More recently we passed a Telstar 28 trimaran on Chesapeake Bay. We were heading opposite directions through a tight cut called Knapps Narrows. Before entering the narrows, the Telstar folded its akas and brought the amas in tight against the main hull, then proceeded to transit the narrows with little more beam than a mono-hull. Presumably the skipper folded everything back out after reaching open water again. Very impressive!! 

Trimarans are a different breed of sailboat, and do require some additional skills and understanding of their performance and stability limitations. We once rendered assistance to a Corsair 27 that had pitch-poled at night on Chesapeake Bay. So get some advice from experienced mulit-hull sailors before pushing one too hard in heavy conditions.


----------



## Giulietta

Hey...a friend of mine bought a Corsair, its in Portugal, its a fast boat, but he is very unhappy.

Its poorly built, and leaks everywhere...the retracting mechanism is poor, and he is now selling it.

We told him..but he was stubborn and wouldn't listen...


----------



## wiseleyb

I had a Wind Rider 17 trimaran for a year and it was ridiculously fun (but a pain in the ass to setup). It's generally pretty hard to rooster tail in a sailboat. That thing was sick in 20. You'll sacrifice space for speed and you'll always need to be very aware of weight in that small space since multi hulls are complete pigs if you load 'em up with too much weight. I seriously considered getting a Corsair but went with a mono hull instead - I think they're better cruising boats. Outboards also really suck if you have any kind of sea state.

But - if trailering is a major purchase decision you can't do much better than trimarans (well, maybe a Flika). I think I'd need a Mac Truck to trailer my Westsail. 

I don't know anything about Telstars though.


----------



## sailingdog

Hmmm... where to start... I've had a Telstar 28 for almost 2 years now. I've sailed it on Buzzards Bay for two seasons, and taken her out in weather that scares off the powerboats and most other sailors. 

First, multihulls are a very different breed of boat from monohulls.

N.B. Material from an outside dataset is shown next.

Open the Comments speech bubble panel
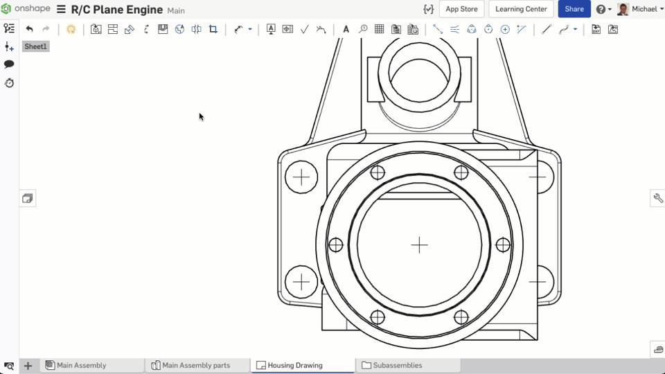Screen dimensions: 665x374 tap(9, 64)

Trimarans tend to handle much like monohulls, but don't heel as much. They will generally sail better than a catamaran, and pivot around the main hull, much in the manner of a monohull. Catamarans are a different beastie. Trimarans will generally have less stowage and cabin space than a monohull of the same LOA, while catamarans will have more cabin space and stowage. Trimarans will generally dust a monohull in performance. I've run down 40' monohulls pretty easily.  They do get a bit pissy when a 28' boat goes by them without even trying.

It is a very solid boat... and I've been very happy with mine. I've got a few videos of sailing in my Telstar up on Youtube. I spent quite a bit of time researching boats when I was looking to buy mine-both monohulls and multihulls. There are quite a few reasons I went with the Telstar 28 over the other trimarans, and several reasons I went with a multihull over a monohull.

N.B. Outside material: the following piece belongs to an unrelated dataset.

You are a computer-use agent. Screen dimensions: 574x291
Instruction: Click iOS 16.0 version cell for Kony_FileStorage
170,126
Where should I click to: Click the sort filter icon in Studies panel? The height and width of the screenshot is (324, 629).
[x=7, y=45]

*Hmmm... monohull vs. trimaran. 
*
I wanted a boat that is fast. Trimarans are generally much faster than monohulls. To get similar speeds out of a monohull, I'd have to be up in the 40' range at a minimum. This was far less expensive a way to get a faster boat. 

I also like the fact that it has a very shallow draft with the centerboard up... which means there are more places I can go with less trouble. I also like the fact that the boat doesn't heel much. Several of my good friends have physical disabilities and probably wouldn't be comfortable on a boat that heels 25˚ or more.

Versatility-I like the fact that I can trailer this boat if necessary. Not to many boats can go to windward at 55 mph. 

*Why a Telstar and not a Dragonfly or Corsair.

*Well, I am not a wealthy person by any standard... I wanted a reasonably affordable boat. I looked at the three most common trimarans, which are the Telstar 28, the Dragonfly 800/900 and the Corsair 28/31. The Telstar simply gave me the most boat for the buck.

* The Quornings*

The Dragonflies are beautifully built and finished boats-and their prices reflect it. They, like the Corsairs, are fairly wet boats to sail. The folding system is one that I'm not particularly crazy about. Folding a Dragonfly 900 adds about four feet to the length of the slip required, and the folding system makes maneuvering the boat more difficult-since the rudder goes from a transom hung rudder to one five feet into the boat's effective hull length.

*The Corsairs*

The Corsairs are predominantly racing focussed boats. This is especially true of the 28, which is a one-design boat. I wanted a cruising boat. The C28 doesn't come with a full galley or marine head. The options are for a camping stove and a porta-pottie. Also, the C28 doesn't have standing headroom for me, and I'm only 5' 5" or so. Clearly, the C28 wasn't an option.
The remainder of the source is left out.